The State of Hockey is familiar ground for defenseman Mira Jalosuo.
Although a lot of moving around isn’t uncommon for women at the game’s highest level, Jalosuo’s pursuit of a hockey career has taken her further than most: at just twenty-seven years old, she’s played professionally in her native Finland, Russia, Sweden, and the United States. In the seven years since she first came to Minnesota, she has left and returned again, this time as a forensics science student at Hamline University and a second-year defender for the Minnesota Whitecaps.
Minnesota’s love for hockey and its attitude towards players of all genders remains a big draw for her: “People appreciate you, and they respect you a lot, that you’re a female hockey player, and they know that not many of us get a chance to play pro. They have a lot of respect for us, that we are sacrificing a lot for hockey.”

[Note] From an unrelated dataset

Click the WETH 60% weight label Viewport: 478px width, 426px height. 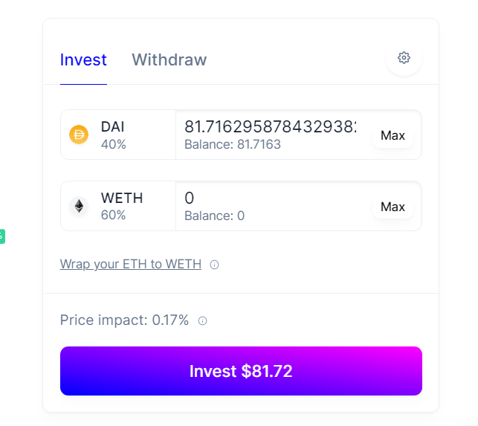click(114, 216)
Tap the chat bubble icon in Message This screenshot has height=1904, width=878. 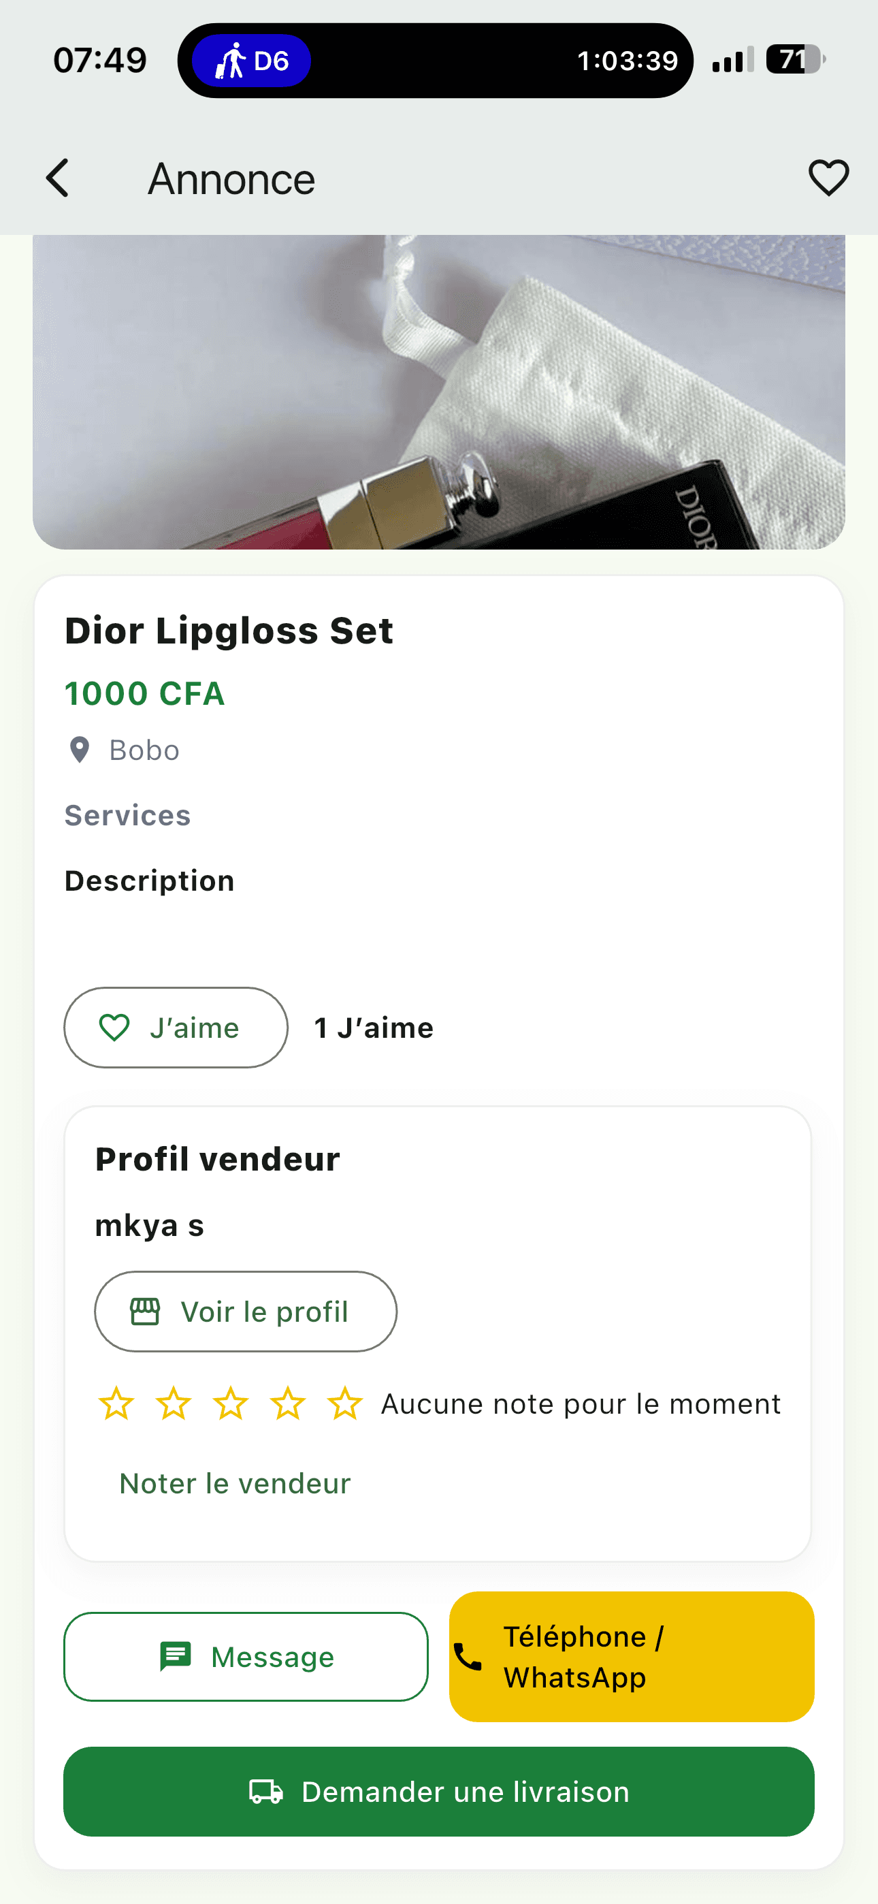tap(176, 1657)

Lieksa, in eastern Finland, is a town of just under 12,000 inhabitants. There, Jalosuo played pond hockey before joining the Lieksan Hurtat boys team at age 12 at the urging of her physical education teacher. Three years later, at 15 years old, she left home to move to Oulu, the country’s fifth-largest city and home of the Kärpät women’s team in the Naisten SM-Sarja league. Her family remained back in Lieksa; she lived with two of her Kärpät teammates, who she remains close friends with to this day.

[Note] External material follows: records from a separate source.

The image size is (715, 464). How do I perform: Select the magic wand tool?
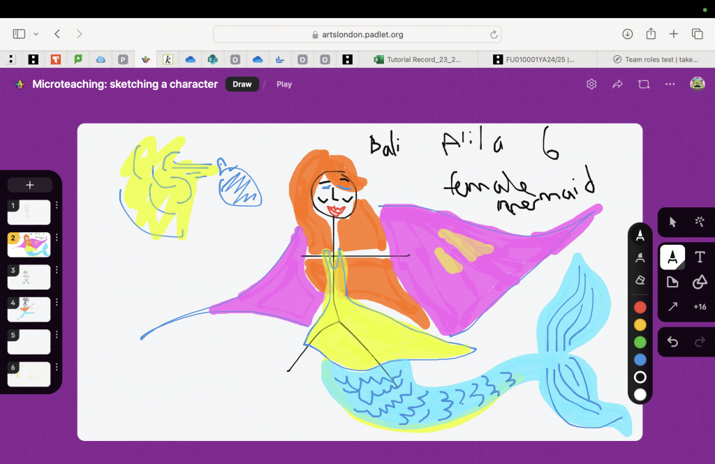pyautogui.click(x=700, y=222)
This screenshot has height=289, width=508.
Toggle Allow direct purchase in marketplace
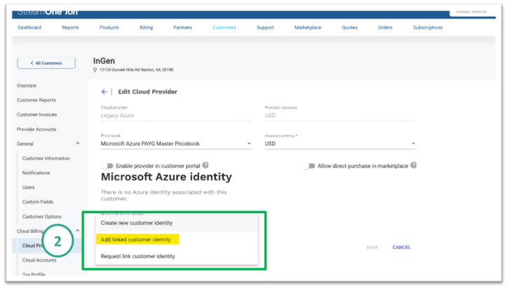(x=308, y=166)

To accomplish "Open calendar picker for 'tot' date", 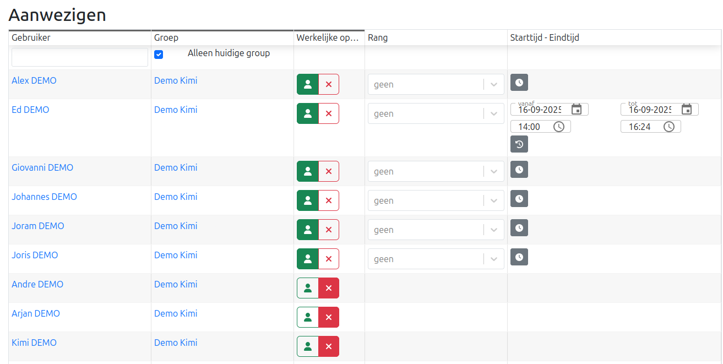I will click(687, 109).
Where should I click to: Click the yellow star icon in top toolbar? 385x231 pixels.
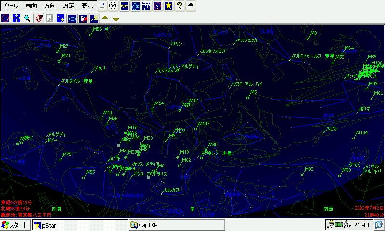pyautogui.click(x=168, y=6)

Leaving Finland came next. Jalosuo came to the United States in 2009; she and NaisLeijonat teammate Noora Räty became the first two European players to join the University of MInnesota’s women’s hockey program. In four years she put up 57 points, won the NCAA national championship twice, and was a member of the legendary 2012-2013 perfect season team. Jalosuo excelled both on and off the ice, and she fell in love with Minneapolis.
After graduating in 2013 she moved to Russia to join SKIF Nizhny Novgorod. Jalosuo played two seasons in the Russian Women’s Hockey League, but it wasn’t competitive enough for her; in her view only three of the league’s 12 teams posed any challenge: “We had bad games where we’d beat the other team 18 to nothing and it’s not fun for us, and it was not fun for them either.”

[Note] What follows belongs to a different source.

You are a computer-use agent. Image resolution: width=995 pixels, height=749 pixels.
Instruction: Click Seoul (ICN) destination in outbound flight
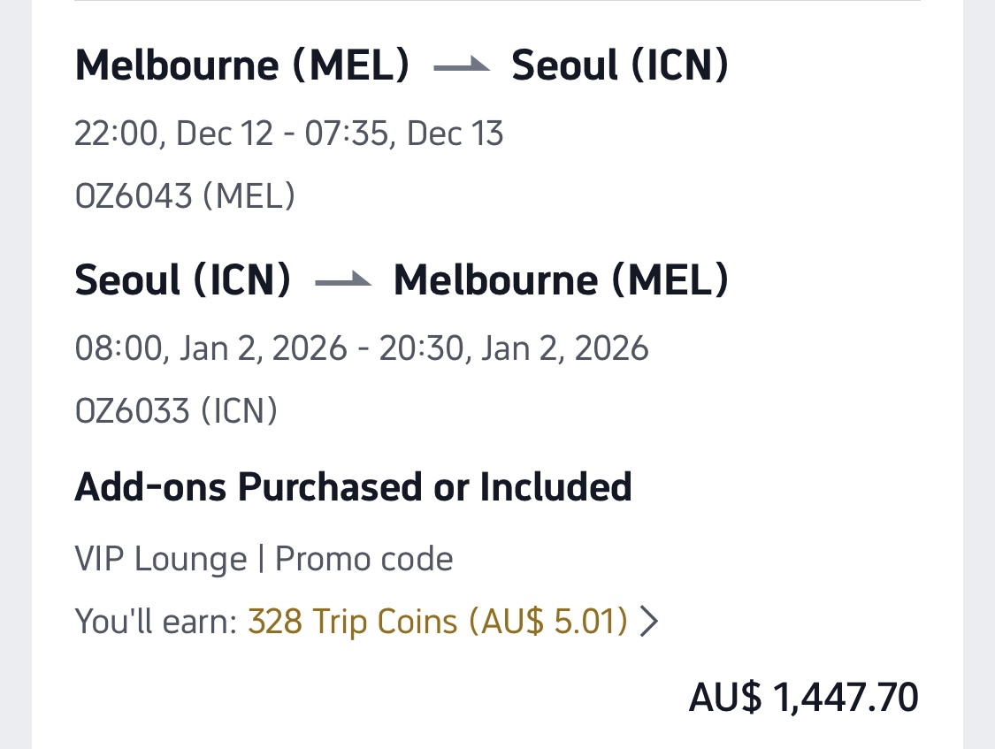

Even the most casual hockey fan knows that 18-0 isn’t a score, it’s an annihilation. The lack of challenge stagnates both development and joy; at the end of the 2014-2015 season Jalusuo ended her career in Russia and came back to Minnesota to pursue her other passion: forensics. With 2018 in sight, she got in touch with Whitecaps founder Winny Brodt-Brown and joined the Whitecaps as a rookie in 2015.
The Whitecaps’ season is short. They’ll play 12 games in 2016-2017, compared to 24 in the CWHL and 21 scheduled in the NWHL, and played 12 last year as well. As a result, Jalosuo left Minnesota at the end of last season for Luleå HF in Sweden, joining the team for the last three regular season games and a victorious seven-game championship run. In under four years, she’d played hockey in three different countries, lived in three different cultures all unique from her own.
Jalosuo’s naturally relaxed demeanor has played a critical role in helping her adjust to so many new places. “I guess I’m pretty laid back, so I don’t really care where I am; I’m also social so that helps, that I immediately start creating connections with people.”
Jalosuo balances her studies, 32 hours a week interning at a forensics lab, training, two assistant coaching positions, her commitments to the Whitecaps, and her personal life on a daily basis. Sound crazy? For her, it’s business as usual, but Jalosuo is candid: “It’s hard. I wake up at 4:30 every morning.”
In addition to the demands on her time, Jalosuo also deals with the reality of expat life. Friends, family, and familiarity are an ocean away; homesickness factors in the little things just as much, if not more, than big events like birthdays and holidays. “I’m lucky enough that I’m still part of the national time and I get to go home about five times a year.”
Jalosuo and the Whitecaps next play on January 6th, when they take on the Minnesota Golden Gophers.